The Scottish Parliament has been warned that allowing people to choose their own legal sex would signal a drastic societal change which puts women at risk.
During the equality committee’s session last week on the Gender Recognition Reform (Scotland) Bill, MSPs were told that the proposals would endanger single-sex spaces and the safety of women and young people.
If passed, the Bill would allow Scots as young as 16 to change their legal sex merely by self-declaration.
Irreversible
Anthony Horan, Director of the Roman Catholic Parliamentary Office, called it “incongruent” if 16-year-olds were not allowed to get a tattoo but were deemed able to change legal sex.
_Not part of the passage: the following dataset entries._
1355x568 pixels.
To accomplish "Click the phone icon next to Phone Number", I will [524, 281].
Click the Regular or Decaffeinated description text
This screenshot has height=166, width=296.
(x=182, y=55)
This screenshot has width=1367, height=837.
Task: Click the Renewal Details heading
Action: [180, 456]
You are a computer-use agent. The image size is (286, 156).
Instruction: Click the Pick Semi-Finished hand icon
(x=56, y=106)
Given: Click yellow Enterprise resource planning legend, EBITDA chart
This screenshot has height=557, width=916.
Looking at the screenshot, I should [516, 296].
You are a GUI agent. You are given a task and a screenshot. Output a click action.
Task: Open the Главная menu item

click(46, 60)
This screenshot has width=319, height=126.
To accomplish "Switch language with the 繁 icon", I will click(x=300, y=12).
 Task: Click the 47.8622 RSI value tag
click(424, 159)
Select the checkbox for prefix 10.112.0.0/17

Lucy Hunter-Blackburn, of policy analysis group MurrayBlackburnMackenzie, said it would also become “very easy” for prisoners to obtain a Gender Recognition Certificate (GRC), which in the future could determine where offenders are housed.
Susan Smith, a director of For Women Scotland, added: “A weakness that permeates through all of this is that this Bill signals a societal change – that we are accepting self-ID”.
Bias
Under the Bill, an applicant must be either born in Scotland or “ordinarily resident” in the country to obtain a GRC, but there is no specified duration. Those attending Scottish universities would be covered by the Bill.
Maya Forstater, Executive Director of women’s group Sex Matters, warned that the proposals would attract “legislative tourists” from elsewhere in the UK.
Former British Olympic swimmer Sharron Davies has criticised the Scottish Government for only “talking to people who will back up their point of view. They are not asking anyone who is going to challenge [them], in any shape or form. That’s not what we do in a democracy”.
She emphasised the Bill’s impact on women’s sports, saying: “It is not right. It is sex discrimination in sport against people born female.”
Public
Last month, a call for views revealed that fewer than four in ten of the Scottish public support the Government’s radical gender reform plans.
Of the 10,800 legitimate submissions to the Scottish Parliament’s equalities committee, 59 per cent opposed the Gender Recognition Reform (Scotland) Bill, with only 38 per cent in favour while three per cent did not know.